And yet there are harrowing, undeniable moments from my past, drawn from 30 years living with HIV, that have shaped my attitudes and the senseless tragedies that befall us. I can conjure them but I must do it deliberately, for they are held captive in secluded corners of my mind and I release them with great caution. Perhaps now is the right time to unlock a few of those images.
The fluids in Lesley’s dying body percolating like a coffee maker as we stood at his bedside awaiting his last breath. The anguished admission by my brother, Richard, that he helped his critically ill lover swallow a deadly, Seconal-laced cocktail in order for him to die on his own terms and avoid the final indignities of AIDS. My visit to Pablo in intensive care during his pitiful throes of dementia, nodding my head reassuringly as I tried to decipher his final, incoherent pleas.
They are a litany of despair, these heartrending tales, but I feel compelled to reveal them as part of another common exercise: to authenticate my history as a “long-term survivor.” I have misgivings about that unsettling designation because it doesn’t speak to my other, parallel life experiences and it suggests a dismissal of my relevance in the here and now.
That life has included falling in love, changing careers, teasing my friends, watching my cats wrestle one another, and looking forward to whatever lies ahead with a deep sense of gratitude and joyful anticipation.
And it is this prism—one that includes AIDS as only a segment of my life—through which I view the world today. My status as a long-term HIV survivor does not make me a champion or a museum piece to be examined and admired. I am a man in the prime of his life. My age and maturity guide me, not the virus that has failed miserably to kill me.
The grief-stricken young man I once was held no clue about the mystifying speed with which time passes. The swift interval between the early days of AIDS and merciful treatment breakthroughs confounds me even now. Suddenly I blinked, and when I opened my eyes I was 40 years old and the world was a far different place.
My work in HIV advocacy continued during this time while others retreated to lives away from daily reminders of the epidemic. I did not fault them for that, in fact I envied them, but the army of our earliest activists, forged in the first years of the plague, had diminished.
By then, women and people of color had gained more traction and acknowledgment in the HIV arena, though without the national fervor or the generous support enjoyed by the original, largely gay agencies.
It was a time of such hope and encouraging progress, but if you scratched the surface of these victories you found they were dependent on privilege, money and access. Deaths continued unabated behind a dark curtain of racism and poverty.
The gay community began to avert its eyes from the continued infections of people unlike ourselves, and I joined many other exhausted activists who abandoned town hall forums devoted to HIV for the celebratory relief of the dance floor. Massive circuit party events became a vibrant diversion, summoning revelers by promoting their dubious contributions to AIDS service organizations. After a generation of relentless mortality I felt entitled to the party, to the steroids and the gym membership and the body-thumping beats of house music.

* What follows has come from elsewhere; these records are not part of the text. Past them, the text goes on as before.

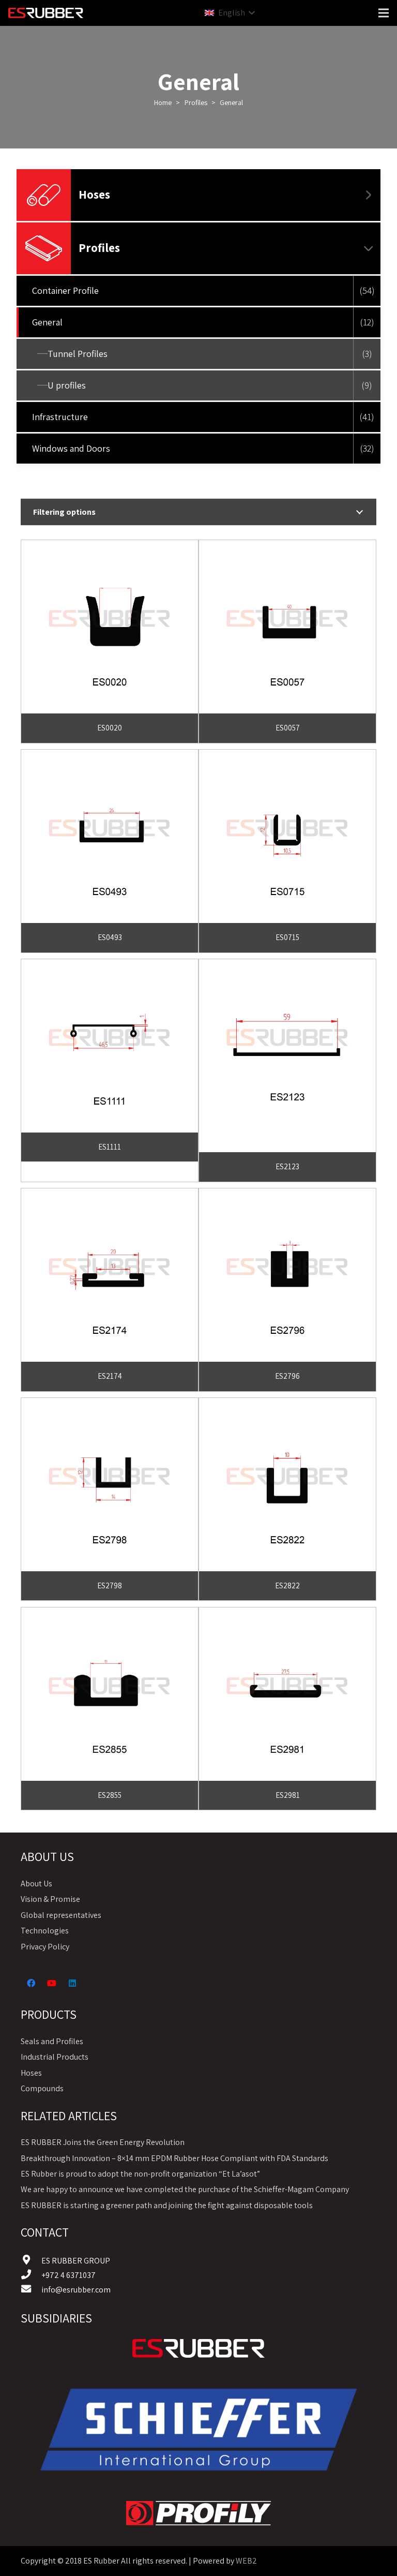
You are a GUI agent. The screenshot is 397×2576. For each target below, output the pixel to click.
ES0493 (110, 937)
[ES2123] (287, 966)
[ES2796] (287, 1195)
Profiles (196, 102)
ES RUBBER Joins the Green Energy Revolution (103, 2142)
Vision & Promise (50, 1899)
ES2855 (109, 1795)
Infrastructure (60, 417)
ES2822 (287, 1585)
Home (163, 102)
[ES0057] (287, 547)
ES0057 (288, 728)
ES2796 (287, 1376)
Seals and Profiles (52, 2041)
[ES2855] (109, 1614)
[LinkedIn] (72, 1983)
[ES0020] (109, 547)
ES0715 (287, 937)
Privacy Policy (45, 1946)
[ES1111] (109, 966)
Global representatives (61, 1915)
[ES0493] (109, 756)
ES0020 (109, 728)
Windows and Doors (71, 448)
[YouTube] (51, 1983)
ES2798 (109, 1585)
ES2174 (110, 1376)
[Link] (198, 2348)
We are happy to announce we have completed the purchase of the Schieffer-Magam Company (185, 2189)
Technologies (45, 1930)
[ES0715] (287, 756)
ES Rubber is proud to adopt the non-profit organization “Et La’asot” (140, 2173)
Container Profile (65, 290)
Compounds (42, 2088)
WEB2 (246, 2560)
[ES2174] (109, 1195)
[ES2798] (109, 1404)
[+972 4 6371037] (31, 2275)
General (47, 322)
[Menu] (383, 13)
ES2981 (288, 1795)
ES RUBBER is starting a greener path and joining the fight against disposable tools (167, 2205)
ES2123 (287, 1166)
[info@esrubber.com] (31, 2290)
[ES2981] (287, 1614)
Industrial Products (54, 2056)
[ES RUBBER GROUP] (31, 2261)
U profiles (67, 385)
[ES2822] (287, 1404)
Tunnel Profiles (78, 354)
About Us (36, 1883)
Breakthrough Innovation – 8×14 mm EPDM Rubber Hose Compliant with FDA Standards (174, 2158)
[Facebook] (31, 1983)
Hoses (94, 194)
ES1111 (109, 1147)
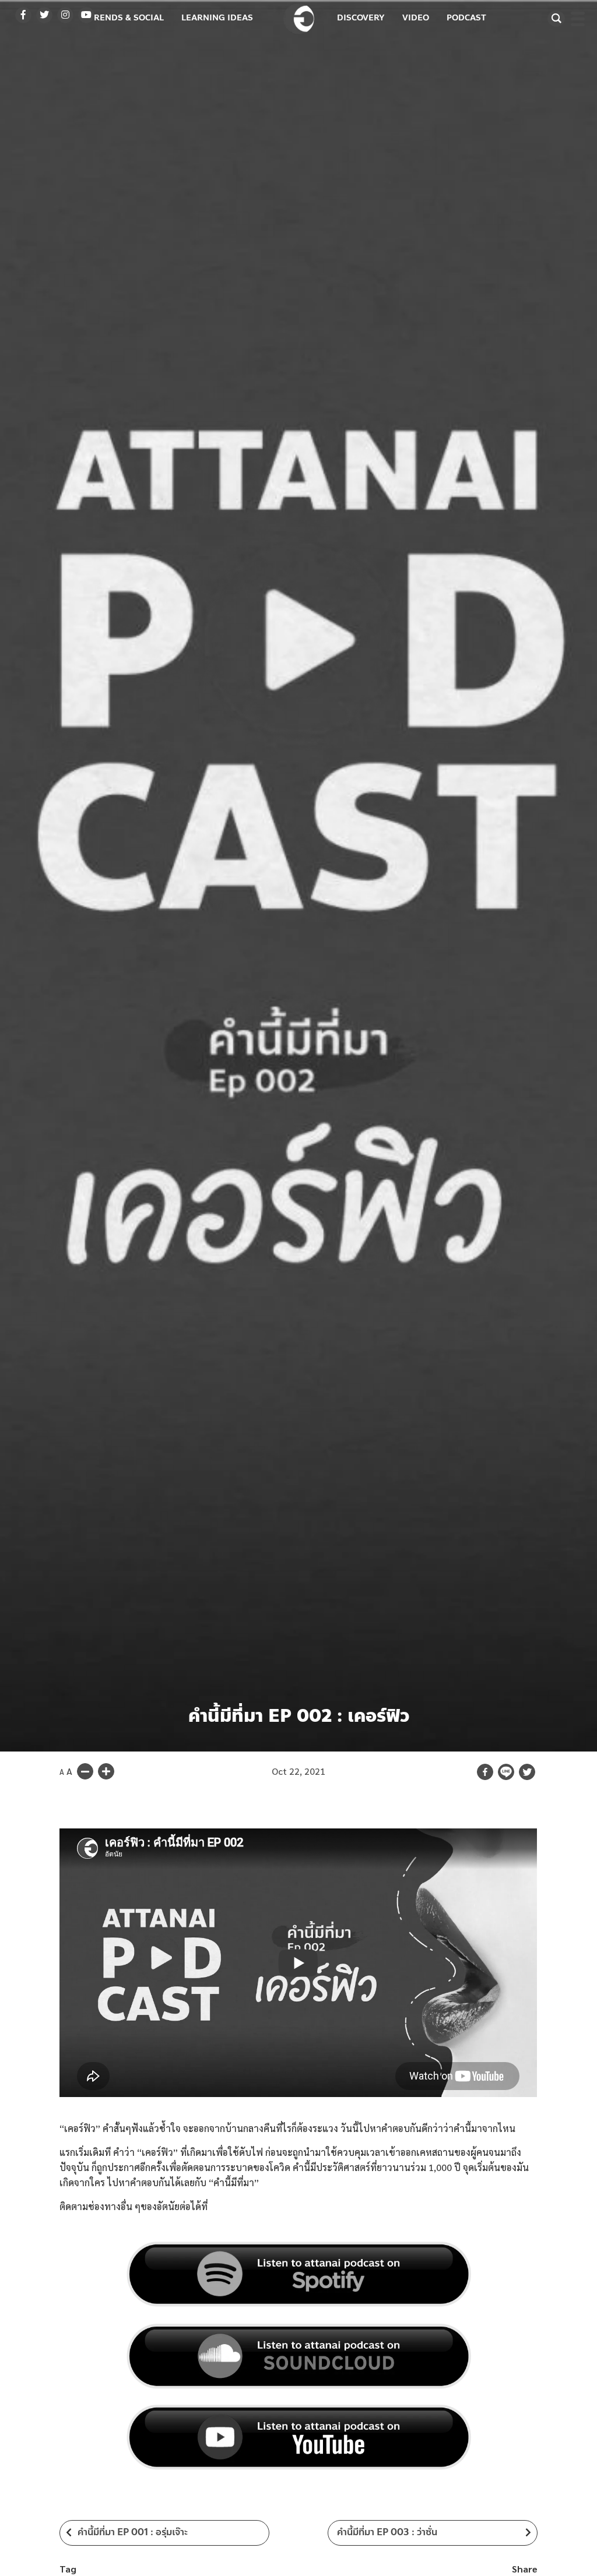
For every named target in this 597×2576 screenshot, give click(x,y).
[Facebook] (485, 1772)
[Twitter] (527, 1772)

That is, until the festivities morphed into drug-fueled bacchanalias that required ambulances with the same regularity that had once been needed at AIDS hospices. I fell victim to their excesses, and my drug addiction and recovery process removed me from HIV advocacy for the next several years.
They comfort me, these tangible reminders of strife, victory, love and loss. They help me embrace and appreciate my life history. Perhaps I don’t find the title of “long-term survivor” so unsettling after all. There are worse things.
Most of all, the trauma that had once consumed me is now shrouded in the fog of a fading dream.
What remains are the wondrous developments of the present, like treatments that have also rendered people with HIV non-infectious and the amazing potential of pre-exposure prophylaxis (PrEP), a pill to prevent someone from contracting the virus. The advent of PrEP is the most significant prevention advancement in a generation. It is just the kind of miracle we once prayed for as we sat silently in pews at memorial services.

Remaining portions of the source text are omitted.